Source data
# # # #

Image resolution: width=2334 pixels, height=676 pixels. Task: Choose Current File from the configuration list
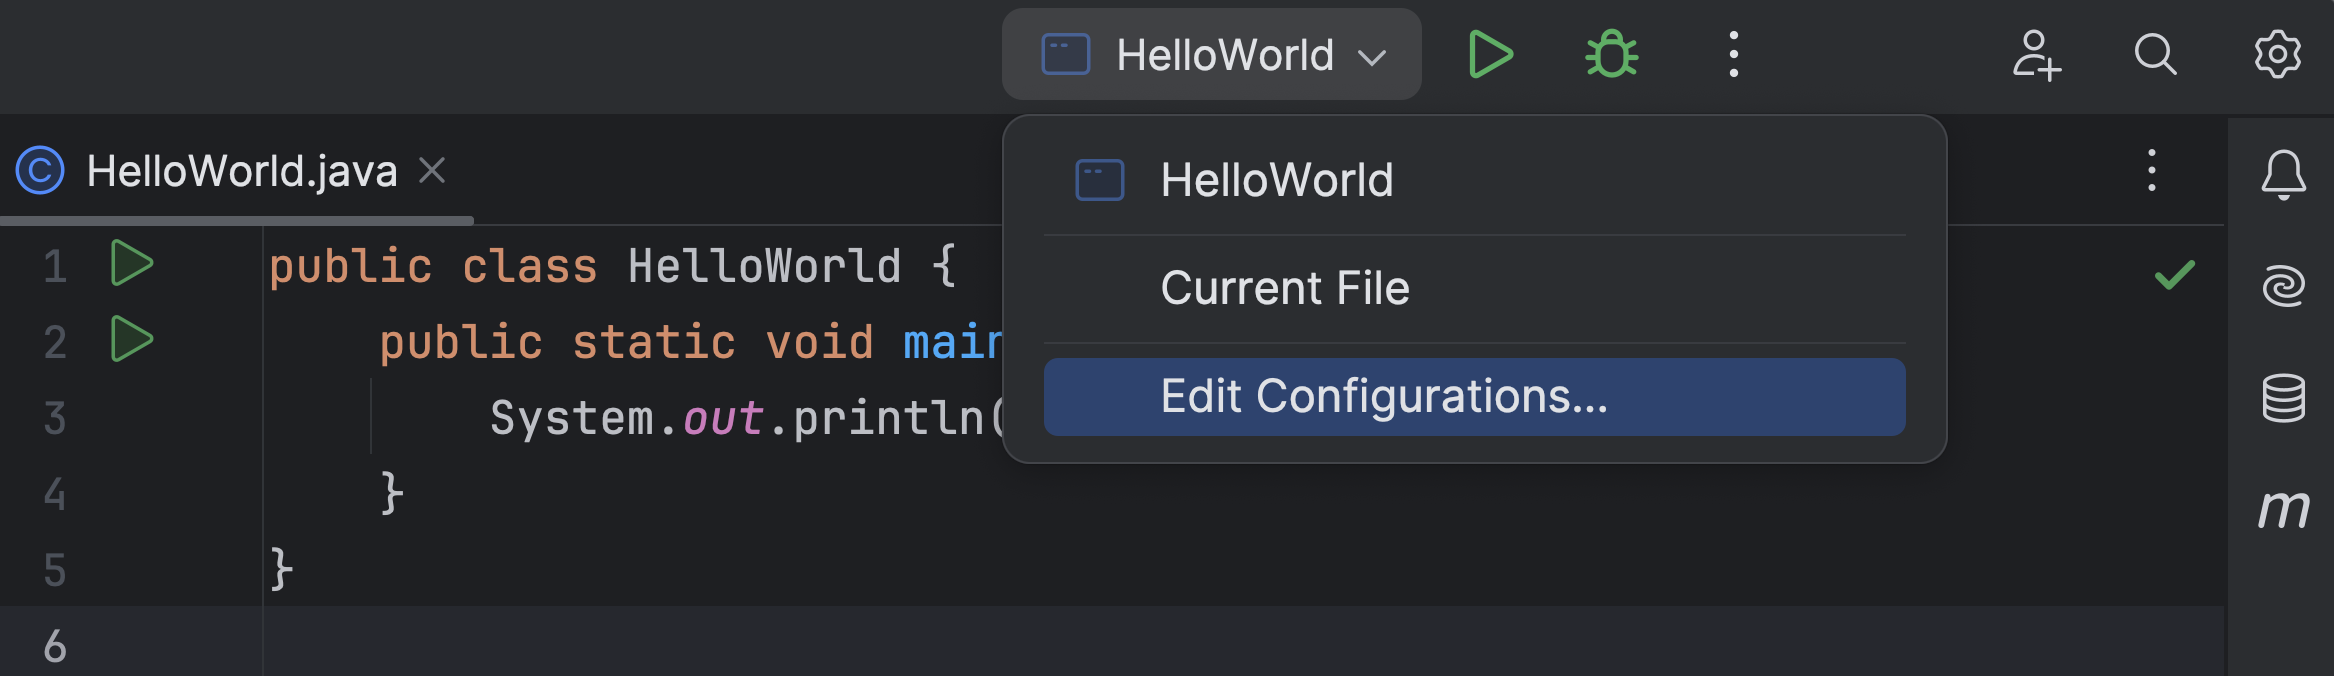point(1284,289)
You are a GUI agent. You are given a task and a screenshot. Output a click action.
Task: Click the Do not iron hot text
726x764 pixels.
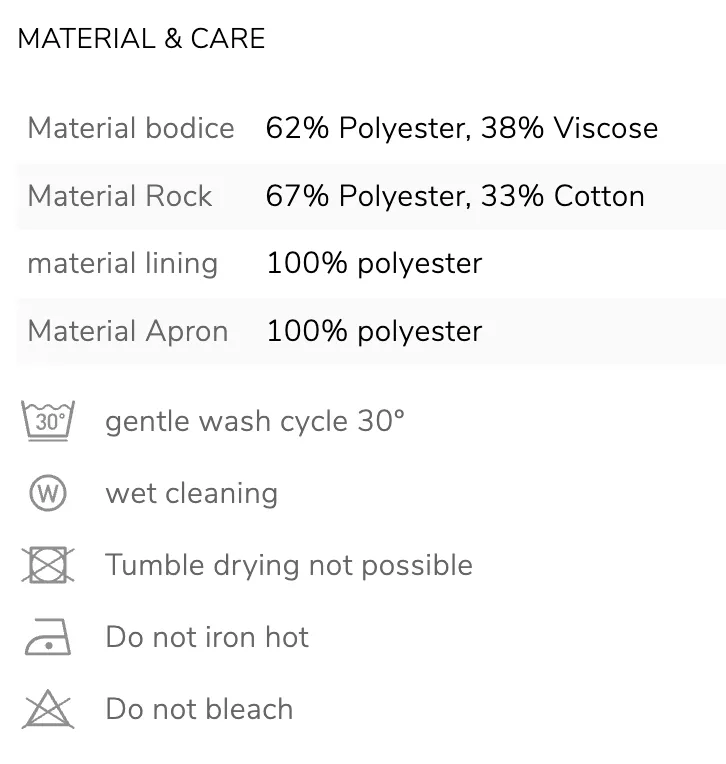[207, 637]
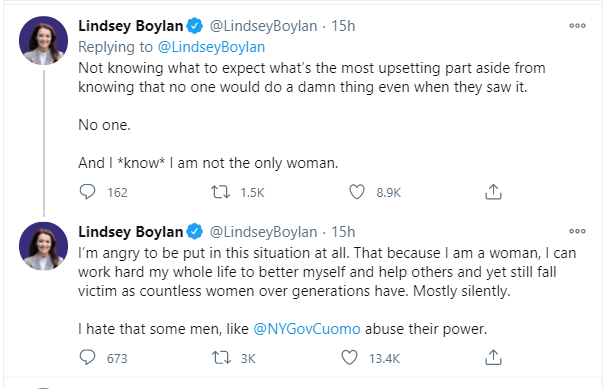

# # # #

Should the entries hold any pictures, please omit those and print the remaining text exactly.

SOLUTION FOR THIS EXERCISE:
Image resolution: width=2334 pixels, height=676 pixels. Task: Choose Current File from the configuration list
point(1284,289)
You are a GUI agent. You are given a task and a screenshot. Output a click action.
Task: Click the Do not iron hot text
726x764 pixels.
[207, 637]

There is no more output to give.